Erotic movies: Beautiful Girls
This humorous movie is just the thing for all people whose relationships are in emotional or sexual crisis.
One of the main characters falls for Lolita and doubts his love for his partner.
Debate about breasts and vaginas
A 1996 masterpiece
Beautiful girls, which reminds us of the movies such as Diner and The Breakfast Club, shows likeable and realistic stories of different couples and their relationship crises and through their true life experiences we can learn something good and noble. One of the characters- Gina, who is played by Rosie O’Donnell, has a particularly inspirational monologue. She explains: “Girls with
big tits have big asses, girls with little tits have little asses. That’s the way it goes. God doesn’t fuck around. He is a fair guy, he gave the fatties big, beautiful tits, and the skinnies little, tiny niddlers. It’s not my rule- you don’t like it, call him.” Then she gets a porn magazine, shows a picture of a woman to the guys and says “You like that? Yeah, it’s nice, right? Well, it doesn’t exist. Look at the hair. It’s long, it’s flowing, it’s like a river. Well it’s a fucking weave. And the tits- please! I could hang my overcoat on them. Tits by design were invented to be suckled by babies. Yes, they are purely functional. These are silicone city. And look- my favorite- the shaved pubis.

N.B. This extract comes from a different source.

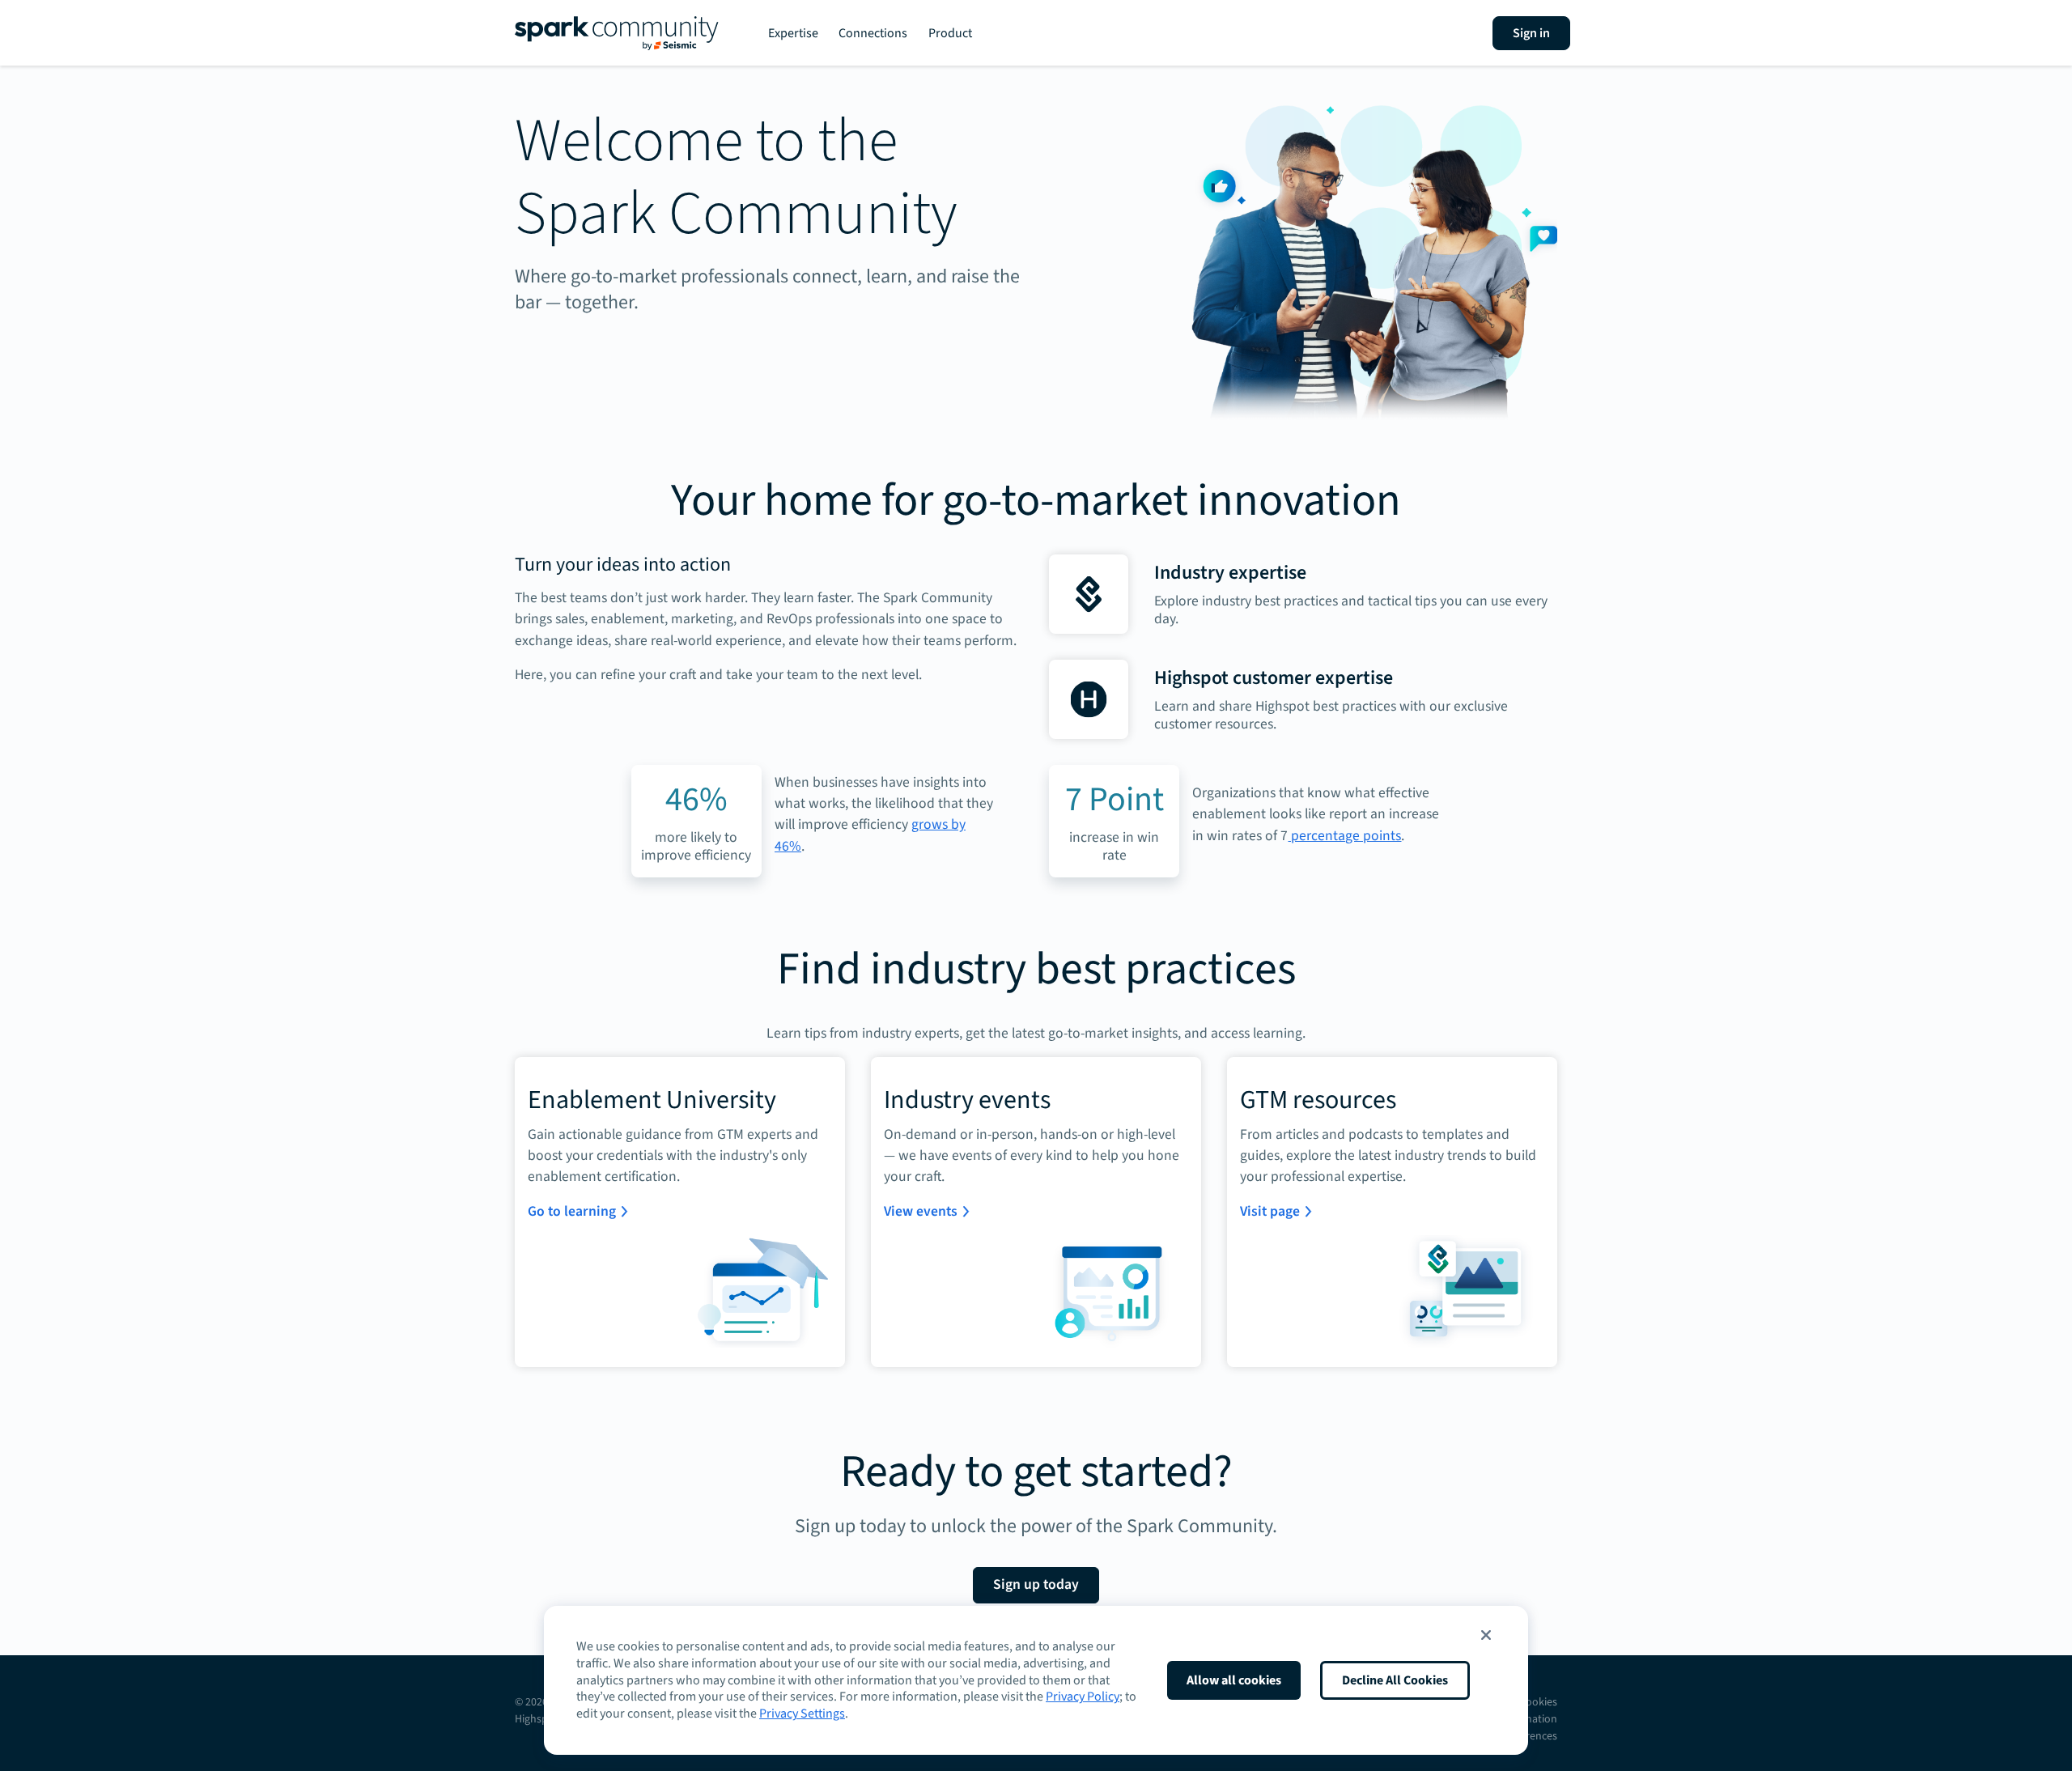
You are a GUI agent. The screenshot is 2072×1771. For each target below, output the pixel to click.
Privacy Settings (802, 1713)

Pubic hair being so unruly and all. Very key. This is a mockery. This is a sham. This is bullshit. Implants, collagen, plastic, capped teeth, the fat sucked out, the hair extended, the nose fixed, the bush shaved- these are not real women, all right? They are beauty freaks. And they make us normal women with wrinkles, our puckered boobs and our cellulite feel somehow inadequate. No matter how perfect the nipple, how supple the thigh, unless there’s some other shit going on in a relationship besides the physical, it’s gonna get old, ok? And you guys as a gender have got to get a grip. Otherwise the future of the human race is in jeopardy.” What did our Gina really want to say? Some men still don’t know that they make models and big-breasted naked women attractive and that a good marriage material has to have a good heart. Big breasts, firm buttocks and shaved vaginas don’t mean a thing. Remember- beauty passes but the true nature of a person never goes away.
Beautiful Girls shows very real love problems of different couples.
Quickies vs. love
Willie (Timothy Hutton), who is well aware of these pearls of wisdom, is about to be married to cute Tracy (Annabeth Gish). He decides to visit his friends one last time and for a second or two he doubts his decision because he is suddenly swept off his feet by a thirteen-year-old Marty (Natalie Portman) and Andera (Uma Thurman), who he meets when he gets drunk. The scene when they suddenly find themselves alone in a small cabin is just the thing for the relationships in crisis. But Andera tells him that a quick sex with a stranger can’t be a substitute for rather unimaginative moments with her loving boyfriend. And here is Tommy (Matt Dillon) who cheats on his devoted Sharon (Mira Sorvino) with a coquettish and married Darian (Lauren Holly). But the end brings punishment and this reawakens his true love, which was overcome by short-lived lust. This movie about relationships in crisis teaches to forgive. A single act of
cheating isn’t a good enough reason to end a life-long relationship. I know talking about forgiving is easy and really doing it is a completely different ball game. The very thought of someone else’s penis inside your woman is mind-boggling but if we look at the matter from a different point of view, we should get over such a trial and value true love, trust and loyalty.
Uma Thurman plays a woman who’s convinced that a quickie can’t replace true love.
Fighting
In one of the scenes Darian’s husband and his buddies beat the hell out of Tommy. His “companion” Mo (Noah Emmerich) is determined to revenge his friends, so he drives to the husband’s house and gets him out by banging on his door. His hand becomes a fist and a fist is ready to hit, but then a little girl comes on the doorstep and asks: “Daddy, what’s going on?” And what does Mo do? Nothing. He immediately calms down and leaves. He figures out that Tommy actually deserved to be beaten because he had sex with a married woman and her husband was only saving his family. Another character we mustn’t forget to mention is Paul (Michael Rapaport) who dreams about models and can’t believe his girlfriend Jan (Martha Plimpton) left him for some butcher. Beautiful Girls tells stories about the lives of many characters, who meet in the same pub and have the usual problems. It’s a movie that reveals things as they are, even though we sometimes pretend otherwise.